Firstly, we are not about styles nor lineage. Our focus is far simpler – how can we learn the principles of the Tai Chi Classics and use them.

Secondly, we have a progressive way of learning. We don’t begin with GM Wei Shuren’s form which is far too difficult even for people who have learned Tai Chi for a long time.

Instead, we begin with something easier, something attainable given a shorter period of learning. As Tuhon Apolo would say don’t teach what you want students to learn but teach them what they need to learn.

So I may want them to learn the best, the most advanced that I know but I know from experience that this is not gonna happen. Any student who starts with GM Wei’s Tai Chi will get stuck on Beginning Posture from the word go.

Funny thing is most students will also get stuck from the word go in our Yang Chengfu style long form. But at least they won’t get stuck as long.

I would say that learning the form is useless just like learning the Classics is useless. They have to be learned together with the idea of how to apply the movements to make sense. Copying a movement is not difficult but trying to imitate the nuances is not straight forward.

The nuances are what some people refer to as the small details. Things like the timing of the movement, how to pose the body vis a vis the opponent, when to use strength, when not to use strength, where to intercept, when to neutralize, how much to turn to neutralize, how to harmonize, etc; these are the things we learn even in our Yang Chengfu long form.

For 99.9% of students these are difficult to do properly even though they should be easy to do because they are mainly external movements rather than internal movements. But when it comes to GM Wei’s form its the other way around – its mostly internal – things going on in the mind as opposed to things happening that can be seen.

The things that we practice in our Yang Chengfu long form develops small frame characteristics as opposed to big frame flavor in other Yang Chengfu lineages. At a certain stage the student will discover that it is but the flip side to what is practiced in GM Wei’s form.

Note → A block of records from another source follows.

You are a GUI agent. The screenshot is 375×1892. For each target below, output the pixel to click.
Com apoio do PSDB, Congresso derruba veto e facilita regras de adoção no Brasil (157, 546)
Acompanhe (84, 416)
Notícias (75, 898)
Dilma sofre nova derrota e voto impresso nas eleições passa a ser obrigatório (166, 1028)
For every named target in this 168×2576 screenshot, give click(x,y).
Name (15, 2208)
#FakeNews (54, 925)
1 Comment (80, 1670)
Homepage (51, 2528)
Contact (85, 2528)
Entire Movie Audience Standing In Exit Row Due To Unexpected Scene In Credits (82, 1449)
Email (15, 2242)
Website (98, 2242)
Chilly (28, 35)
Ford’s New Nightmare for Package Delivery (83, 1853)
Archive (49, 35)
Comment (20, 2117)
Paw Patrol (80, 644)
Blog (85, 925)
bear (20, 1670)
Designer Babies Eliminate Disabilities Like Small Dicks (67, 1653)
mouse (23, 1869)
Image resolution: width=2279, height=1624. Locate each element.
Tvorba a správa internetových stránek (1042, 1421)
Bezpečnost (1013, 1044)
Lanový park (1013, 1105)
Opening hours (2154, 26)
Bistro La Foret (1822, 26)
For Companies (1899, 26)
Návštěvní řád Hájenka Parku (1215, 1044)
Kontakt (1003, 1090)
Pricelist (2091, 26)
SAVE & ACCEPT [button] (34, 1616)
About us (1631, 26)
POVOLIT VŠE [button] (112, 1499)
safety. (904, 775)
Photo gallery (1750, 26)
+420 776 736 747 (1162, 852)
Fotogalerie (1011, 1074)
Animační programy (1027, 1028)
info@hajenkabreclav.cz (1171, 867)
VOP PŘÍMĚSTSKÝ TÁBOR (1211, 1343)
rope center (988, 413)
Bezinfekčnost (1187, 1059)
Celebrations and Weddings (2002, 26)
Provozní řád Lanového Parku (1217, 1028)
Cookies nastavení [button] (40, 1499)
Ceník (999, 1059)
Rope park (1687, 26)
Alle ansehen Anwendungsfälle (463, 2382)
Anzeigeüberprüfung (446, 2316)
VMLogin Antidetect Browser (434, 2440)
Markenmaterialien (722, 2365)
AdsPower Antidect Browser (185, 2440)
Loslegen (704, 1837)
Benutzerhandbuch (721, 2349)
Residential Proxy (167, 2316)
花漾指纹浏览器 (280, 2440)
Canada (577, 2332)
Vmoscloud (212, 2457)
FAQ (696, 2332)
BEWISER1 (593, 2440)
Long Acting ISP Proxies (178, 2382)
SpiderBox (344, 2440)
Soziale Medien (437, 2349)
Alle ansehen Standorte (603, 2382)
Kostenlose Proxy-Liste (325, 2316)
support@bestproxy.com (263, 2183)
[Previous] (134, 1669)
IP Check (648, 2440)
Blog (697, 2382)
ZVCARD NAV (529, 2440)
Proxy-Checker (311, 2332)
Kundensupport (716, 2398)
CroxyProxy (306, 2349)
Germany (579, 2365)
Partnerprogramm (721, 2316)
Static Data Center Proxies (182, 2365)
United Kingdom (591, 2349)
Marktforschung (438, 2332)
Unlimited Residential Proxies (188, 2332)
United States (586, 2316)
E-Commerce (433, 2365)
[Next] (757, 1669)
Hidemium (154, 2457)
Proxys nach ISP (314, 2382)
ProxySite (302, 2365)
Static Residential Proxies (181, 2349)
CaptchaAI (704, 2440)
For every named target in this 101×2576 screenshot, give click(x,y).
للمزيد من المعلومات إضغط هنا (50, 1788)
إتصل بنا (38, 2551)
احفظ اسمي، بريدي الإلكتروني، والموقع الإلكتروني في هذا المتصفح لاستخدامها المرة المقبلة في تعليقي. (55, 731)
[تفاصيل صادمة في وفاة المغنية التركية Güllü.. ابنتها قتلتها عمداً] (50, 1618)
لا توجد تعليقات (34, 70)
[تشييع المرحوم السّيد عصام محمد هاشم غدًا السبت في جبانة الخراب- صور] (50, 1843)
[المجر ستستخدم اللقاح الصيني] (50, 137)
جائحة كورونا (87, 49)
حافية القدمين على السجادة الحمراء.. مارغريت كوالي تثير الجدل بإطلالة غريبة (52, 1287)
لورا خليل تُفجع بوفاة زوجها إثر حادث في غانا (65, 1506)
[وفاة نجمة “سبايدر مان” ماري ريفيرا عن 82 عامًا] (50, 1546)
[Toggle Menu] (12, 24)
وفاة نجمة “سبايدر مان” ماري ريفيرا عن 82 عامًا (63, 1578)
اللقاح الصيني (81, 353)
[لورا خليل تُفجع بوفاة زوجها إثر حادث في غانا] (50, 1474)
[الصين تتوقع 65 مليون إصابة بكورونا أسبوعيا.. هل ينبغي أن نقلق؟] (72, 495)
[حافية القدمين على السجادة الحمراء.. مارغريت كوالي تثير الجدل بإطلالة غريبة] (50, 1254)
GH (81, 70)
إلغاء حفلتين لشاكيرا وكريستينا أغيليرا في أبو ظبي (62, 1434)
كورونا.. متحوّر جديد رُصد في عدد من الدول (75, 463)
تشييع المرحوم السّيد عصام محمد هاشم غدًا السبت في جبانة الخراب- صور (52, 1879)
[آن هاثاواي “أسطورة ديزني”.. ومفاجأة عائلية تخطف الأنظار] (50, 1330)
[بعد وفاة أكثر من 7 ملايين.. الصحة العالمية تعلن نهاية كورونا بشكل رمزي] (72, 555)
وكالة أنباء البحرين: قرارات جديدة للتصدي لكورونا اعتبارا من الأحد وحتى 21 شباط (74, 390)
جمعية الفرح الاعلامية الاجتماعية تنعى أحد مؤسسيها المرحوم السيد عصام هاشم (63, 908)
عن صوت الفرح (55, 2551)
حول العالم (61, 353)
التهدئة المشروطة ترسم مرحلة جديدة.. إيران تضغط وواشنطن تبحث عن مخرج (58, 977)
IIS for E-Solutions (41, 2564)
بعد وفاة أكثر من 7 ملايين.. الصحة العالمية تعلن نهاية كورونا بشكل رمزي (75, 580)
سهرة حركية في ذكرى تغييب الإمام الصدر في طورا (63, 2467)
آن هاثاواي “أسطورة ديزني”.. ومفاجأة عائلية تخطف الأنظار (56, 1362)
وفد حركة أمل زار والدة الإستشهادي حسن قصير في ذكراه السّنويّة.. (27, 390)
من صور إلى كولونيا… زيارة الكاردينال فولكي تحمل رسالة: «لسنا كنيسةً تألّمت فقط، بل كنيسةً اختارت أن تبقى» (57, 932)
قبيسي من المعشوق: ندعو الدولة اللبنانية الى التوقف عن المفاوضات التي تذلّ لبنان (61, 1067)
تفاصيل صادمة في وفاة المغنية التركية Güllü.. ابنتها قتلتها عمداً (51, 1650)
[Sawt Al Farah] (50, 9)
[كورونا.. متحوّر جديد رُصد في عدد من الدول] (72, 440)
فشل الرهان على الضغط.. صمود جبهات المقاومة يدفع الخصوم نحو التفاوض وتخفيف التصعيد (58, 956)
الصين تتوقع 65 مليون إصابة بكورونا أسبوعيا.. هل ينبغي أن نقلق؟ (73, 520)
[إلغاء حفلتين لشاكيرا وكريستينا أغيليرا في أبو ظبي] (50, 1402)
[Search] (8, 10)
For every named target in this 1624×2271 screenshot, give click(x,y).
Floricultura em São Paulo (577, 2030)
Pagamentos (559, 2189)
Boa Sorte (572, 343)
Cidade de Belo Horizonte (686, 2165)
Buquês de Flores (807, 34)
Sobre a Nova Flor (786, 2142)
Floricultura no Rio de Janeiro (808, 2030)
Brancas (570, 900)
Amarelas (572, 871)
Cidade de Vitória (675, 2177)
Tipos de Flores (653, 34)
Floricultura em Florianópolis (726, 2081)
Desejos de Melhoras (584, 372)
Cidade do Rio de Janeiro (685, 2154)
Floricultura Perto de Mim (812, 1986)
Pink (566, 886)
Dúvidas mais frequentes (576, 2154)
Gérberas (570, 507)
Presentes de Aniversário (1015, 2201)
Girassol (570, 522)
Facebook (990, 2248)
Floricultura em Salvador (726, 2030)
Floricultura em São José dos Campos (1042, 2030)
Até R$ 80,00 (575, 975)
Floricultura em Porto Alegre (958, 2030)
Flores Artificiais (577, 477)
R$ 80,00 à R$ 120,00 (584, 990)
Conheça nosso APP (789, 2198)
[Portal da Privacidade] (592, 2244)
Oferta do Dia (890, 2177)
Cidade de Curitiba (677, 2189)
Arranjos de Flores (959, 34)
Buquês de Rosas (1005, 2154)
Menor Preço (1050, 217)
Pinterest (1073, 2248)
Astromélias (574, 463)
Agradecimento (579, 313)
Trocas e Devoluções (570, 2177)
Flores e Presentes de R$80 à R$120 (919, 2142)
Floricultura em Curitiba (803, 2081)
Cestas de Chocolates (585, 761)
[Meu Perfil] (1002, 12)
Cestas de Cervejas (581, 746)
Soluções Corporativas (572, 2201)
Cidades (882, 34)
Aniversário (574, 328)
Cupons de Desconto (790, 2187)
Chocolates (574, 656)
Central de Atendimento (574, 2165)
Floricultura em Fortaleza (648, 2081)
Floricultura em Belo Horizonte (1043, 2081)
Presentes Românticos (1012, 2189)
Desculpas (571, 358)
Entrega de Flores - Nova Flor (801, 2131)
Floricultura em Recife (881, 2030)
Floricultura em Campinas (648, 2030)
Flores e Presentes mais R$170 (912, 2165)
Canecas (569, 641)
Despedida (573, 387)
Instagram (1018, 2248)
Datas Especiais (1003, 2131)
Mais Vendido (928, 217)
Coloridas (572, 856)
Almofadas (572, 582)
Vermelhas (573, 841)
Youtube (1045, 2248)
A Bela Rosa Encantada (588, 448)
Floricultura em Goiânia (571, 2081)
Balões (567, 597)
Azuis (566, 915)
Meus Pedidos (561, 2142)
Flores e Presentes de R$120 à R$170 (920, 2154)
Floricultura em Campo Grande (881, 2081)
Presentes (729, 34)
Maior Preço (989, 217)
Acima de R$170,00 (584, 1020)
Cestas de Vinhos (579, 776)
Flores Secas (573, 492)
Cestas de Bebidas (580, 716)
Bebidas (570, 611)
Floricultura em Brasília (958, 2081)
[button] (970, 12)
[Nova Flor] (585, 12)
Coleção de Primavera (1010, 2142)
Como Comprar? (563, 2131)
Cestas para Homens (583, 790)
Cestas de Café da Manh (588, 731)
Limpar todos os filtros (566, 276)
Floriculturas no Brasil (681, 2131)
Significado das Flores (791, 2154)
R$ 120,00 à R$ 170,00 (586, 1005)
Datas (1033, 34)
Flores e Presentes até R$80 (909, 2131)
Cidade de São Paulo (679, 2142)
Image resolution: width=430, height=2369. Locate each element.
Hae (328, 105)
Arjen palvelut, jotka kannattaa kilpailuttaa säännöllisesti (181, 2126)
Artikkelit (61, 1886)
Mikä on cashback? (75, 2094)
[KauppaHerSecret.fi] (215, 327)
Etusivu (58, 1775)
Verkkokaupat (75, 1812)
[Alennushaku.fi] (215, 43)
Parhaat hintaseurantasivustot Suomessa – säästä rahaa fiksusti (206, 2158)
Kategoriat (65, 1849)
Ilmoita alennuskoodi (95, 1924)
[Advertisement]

The reason why we have this approach is that given a limited amount of time to practice daily we can only practice so much per day. So it makes sense that we should not have too broad a focus if mastery is our objective.

For example, the learning of the straight sword helps the learning of the Yang Chengfu long form in that the straight sword enables the practitioner to use the techniques of the long form with the lively stepping of the straight sword. This indirectly builds the foundation for the learning of the Fast Form later.

The above is how we line up the teaching with the learning objectives. This is why if a student just want to come and learn fajing or just want to learn a particular form I would not take him on because this is not how we learn. We learn from the ground up, develop the basics, simple as they may be they must still be learned to the point where they are habitual and can be maintained when we are applying the techniques.

No one said it is easy but this is how we see it. Then at the end of it when we read the Tai Chi Classics we should not have a puzzled look any more because now we understand what the body of writing means as a whole.